Wright's death arrives at quite a moment in our nation’s history. Things changed over the summer, and this week we all find ourselves on edge after a year of reckonings as we await a verdict on former Minneapolis police Officer Derek Chauvin in connection with Floyd’s death. The more than 9 minutes of Chauvin kneeling on Floyd’s neck was clearly captured on video.

But Black Americans are bracing themselves for the possibility that justice will not be carried out. We know far too well how the things can swing against us when you get news like Tuesday's reports that the officer who shot Jacob Blake is back on duty and won’t face discipline.

It’s evidence that a trial cannot magically solve it all. Just loving a Black person enough won’t, either. What we need is real reform and systemic change.

Wright's tragic death has only rubbed salt in the open wound many of us have been reeling from for our whole lives. The fact that many non-Black Americans are now paying attention is positive. But Wright's death is also evidence of the enormity of work that lays before us. It’s evidence that a trial cannot magically solve it all. Just loving a Black person enough won’t, either. What we need is real reform and systemic change.

We need police to be eventually defunded and resources redirected to nonviolent intervention training and systems that can allow for communities to be truly supported. We need to not be afraid to call 911 for fear an officer will arrive with a gun drawn. And we need each American to do the real work to confront the fact that we were all raised in a white supremacist society that touches all aspects of life; the only way to start to undo it is to admit it.

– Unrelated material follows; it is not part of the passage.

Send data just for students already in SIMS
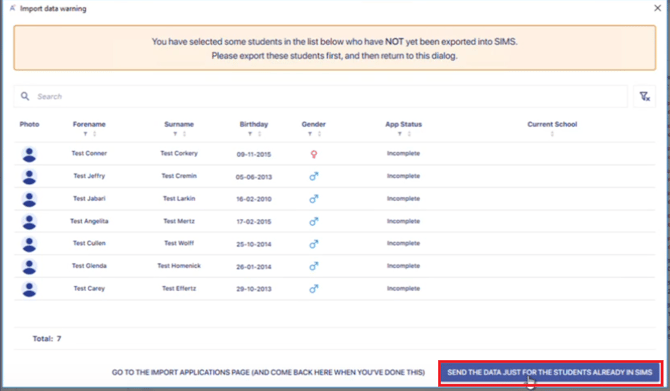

There’s a story that my sister and I like to share with people when we are together. We were at a restaurant as a family when we were very young when a woman approached our table to ask our parents if she could have a word with us.

She began to speak directly to us, ignoring our parents, and said that we may feel alone, but we are not; that there are other people like us in this big world and that we, many do believe, are the future. Over the years, I have often returned to this day in my mind as I found myself navigating through the racist systems we both still face today as Black people with an interracial family. It used to comfort me, but does so less during weeks like this.

Because what that woman did not say, and what needs to be said now, is that no matter how mixed America becomes, no matter how close to whiteness different folks of color find themselves, it will not be the antidote to stopping the violence we face from the very systems that allegedly protect us — systems like education, systems like health care and especially systems like criminal justice, where police officers are given carte blanche to erase bodies like mine during traffic stops across this country.

While our country may be becoming less and less "black and white" in some regards, it isn’t when it comes to a traffic stop in America — especially when "black and white" has become the biggest factor for an officer when they decide to be judge, juror and executioner during these moments.

Until we make meaningful change, they will only continue to be so even if the mother crying on TV is white.